A new study, conducted by researchers from Inserm, CNRS, Inrae and the University of Tours, brings promising results on a drug that has been widely used in the treatment of epilepsy.
About 700,000 people in France would be affected. But there is currently no treatment specifically targeting autism to improve behavioral disorders and the alterations in associated social interactions.
A new study conducted by researchers from Inserm, CNRS, Inrae and the University of Tours opens the promising path to a new treatment. The researchers were interested in a drug that has been widely used in the treatment of epilepsy: bromide ions. “With the arrival on the market of new drugs for epileptic patients, the use of this drug has decreased, but it is still an interesting therapeutic tool, especially in cases of epilepsy resistant to conventional treatments” emphasizes Inserm.
Why bromide ions? “Epilepsy is a comorbidity frequently found in people with autism spectrum disorders (ASD): it is likely that certain risk factors and pathophysiological processes are common. The scientists therefore felt that it could be interesting to study more particularly the effectiveness of this treatment in the context of ASD” explain the researchers.

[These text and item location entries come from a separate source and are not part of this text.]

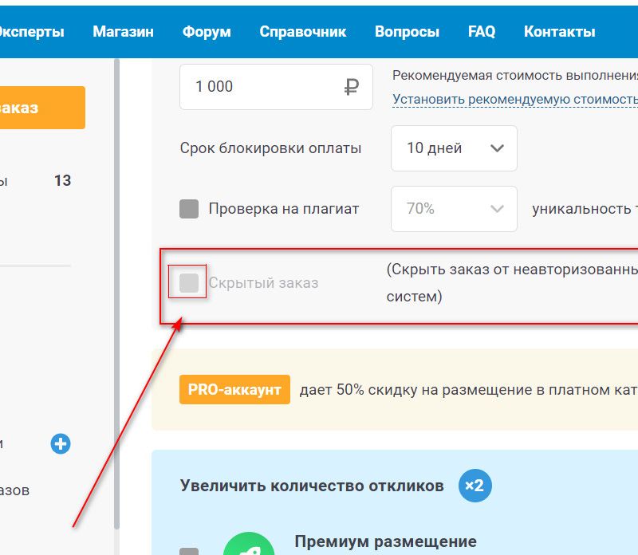Viewport: 638px width, 555px height.
Task: Click the Установить рекомендуемую стоимость link
Action: click(x=514, y=100)
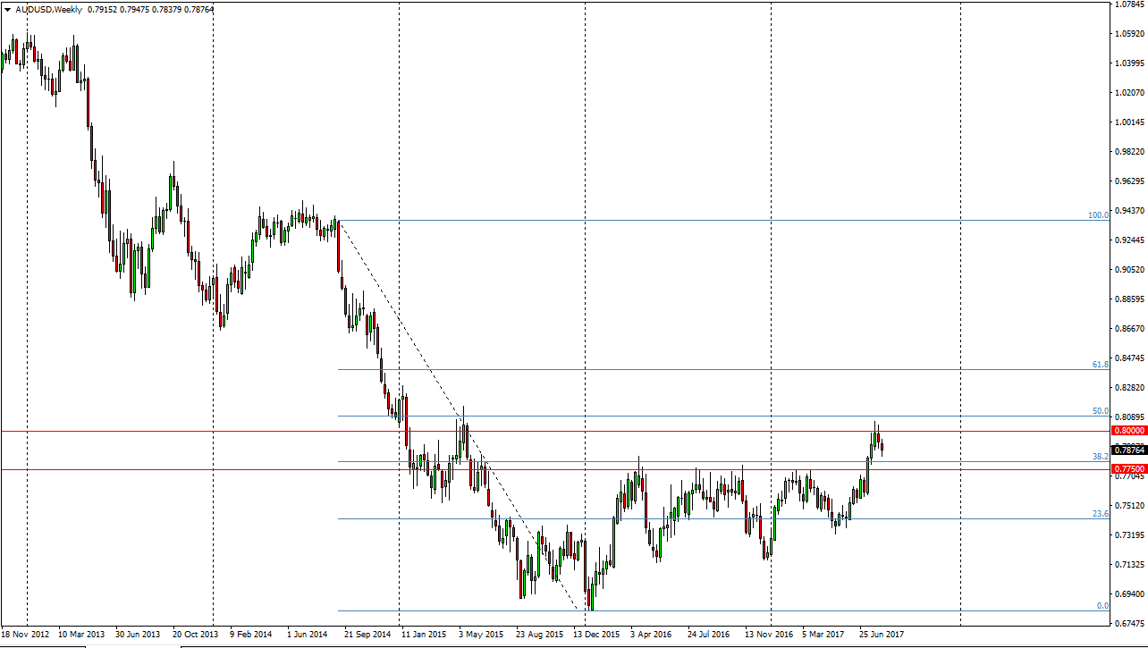The height and width of the screenshot is (648, 1148).
Task: Click the Fibonacci 100.0 level label
Action: (1098, 215)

The team therefore tested this treatment on 3 mouse models that presented different genetic mutations responsible for the autistic phenotype. Each time, the bromide ions had a beneficial effect on the autistic phenotype, restoring social behavior and decreasing the animals’ stereotypical behaviors. The bromide ions also helped reduce their anxiety.
This study, published very recently in the journal Neuropsychopharmacology, led to the filing of two patents. Still on the basis of these promising results, the next step will be to set up a clinical trial on a small number of adult patients.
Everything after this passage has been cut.